Las celindas de pequeño tamaño son particularmente adecuadas para el cultivo en maceta o en contenedor. Estas variedades suelen ser igual de floríferas y perfumadas que las de mayor tamaño.
- Philadelphus microphyllus es la más pequeña de las celindas. Alcanza entre 50 cm y 1 metro de altura y de envergadura. A finales de primavera, se cubre de pequeñas flores blancas simples muy perfumadas.
- La celinda enana ‘Little White Love’ es una variedad canadiense reciente, que alcanza en la madurez solo 1 metro. Tupida y de porte arbustivo, esta celinda de flores dobles se viste en verano de grandes flores perfumadas de un blanco puro, semejantes a elegantes pompones. Otra ventaja: es conocida por su resistencia natural a la contaminación, lo que la convierte en un arbusto ideal para jardines urbanos.
- La variedad estadounidense ‘Frosty Morn’ no supera 1,25 m en todas las direcciones. Ofrece bonitas flores blancas dobles reunidas como ramos, que contrastan con su follaje de verde oscuro. Difunde su perfume durante todo el periodo de floración en junio y julio.
- La Philadelphus ‘Dame Blanche’ es una variedad antigua de pequeño desarrollo (aprox. 1,30 m) que en junio y julio ofrece un verdadero espectáculo floral, gracias a la abundancia de pequeñas flores simples o dobles reunidas en ramos.
- El tamaño de la celinda ‘Manteau d’Hermine’ también conviene para el cultivo en maceta. Su porte bajo es algo más extendido y colgante, pues alcanza 1,50 m de envergadura por 1 metro de altura. De floración más temprana, ya en mayo se viste de hermosas flores dobles de 4 cm muy perfumadas.
- La variedad híbrida ‘Natchez‘ tiene una pequeña envergadura de apenas 90 cm por 1,60 m de altura. Si esta variedad no es la más perfumada, es su porte, que muestra una auténtica fuente de grandes flores blancas de 7 cm en junio y julio, lo que la hace especialmente espectacular.

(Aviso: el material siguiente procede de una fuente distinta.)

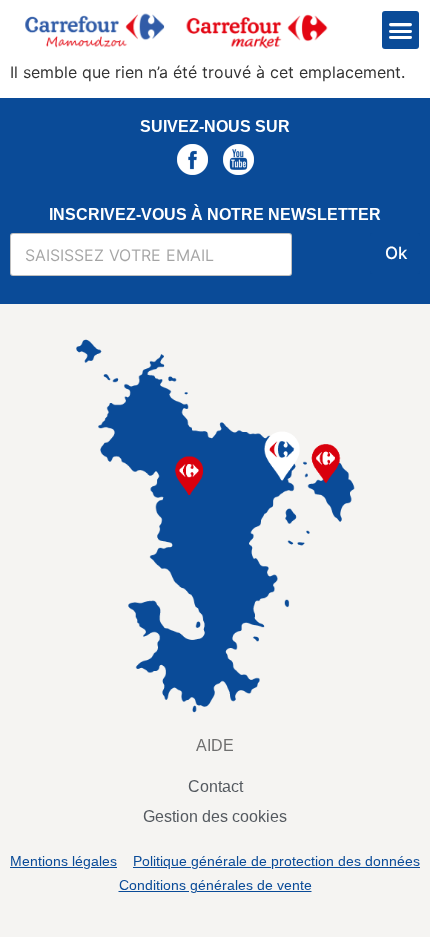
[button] (401, 30)
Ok (396, 253)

Sus flores blancas están reunidas en bellos racimos y presentan un ligero efecto arrugado muy atractivo.
- La celinda de Lemoine Philadelphus Lemoinei también se presta al cultivo en maceta y encontrará su lugar incluso en Pequeños jardines gracias a su tamaño reducido (1,50 m de altura por 1 m de envergadura). Forma parte de las celindas híbridas más perfumadas, exhalando notas de flor de azahar. Luce en verano multitud de pequeñas flores blancas simples en forma de copa, que confieren al arbusto un grácil porte colgante.

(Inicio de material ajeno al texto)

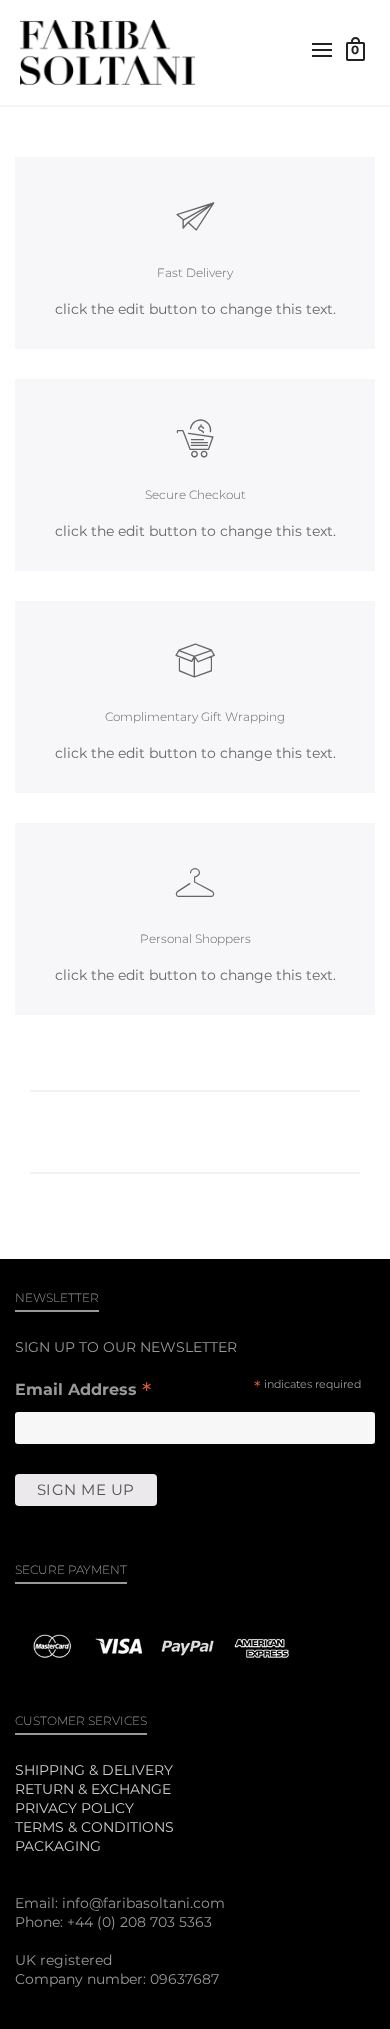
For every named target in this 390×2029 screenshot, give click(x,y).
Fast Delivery (195, 272)
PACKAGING (58, 1846)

- Algo más grande, con 2 metros de altura, la variedad ‘Belle Etoile’ también se dará bien en maceta. Su floración primaveral muy perfumada muestra grandes flores simples de 5 cm, cuyos pétalos blancos o crema revelan un magnífico corazón de estameñas amarillas rodeadas de púrpura.

Philadelphus ‘Frosty Morn’ (foto: L. Enking), ‘Manteau d’Hermine’ (foto: HQ), y ‘Belle Etoile’ (foto: John)
¿Cuándo plantar un celindo en maceta?
El periodo ideal para plantar un celindo en macetas es generalmente a comienzos del otoño, antes de los primeros fríos, entre septiembre y noviembre.
Una plantación a finales del invierno, después de las heladas, entre febrero y abril, también es posible, pero requerirá prestar más atención a los riegos durante el primer verano.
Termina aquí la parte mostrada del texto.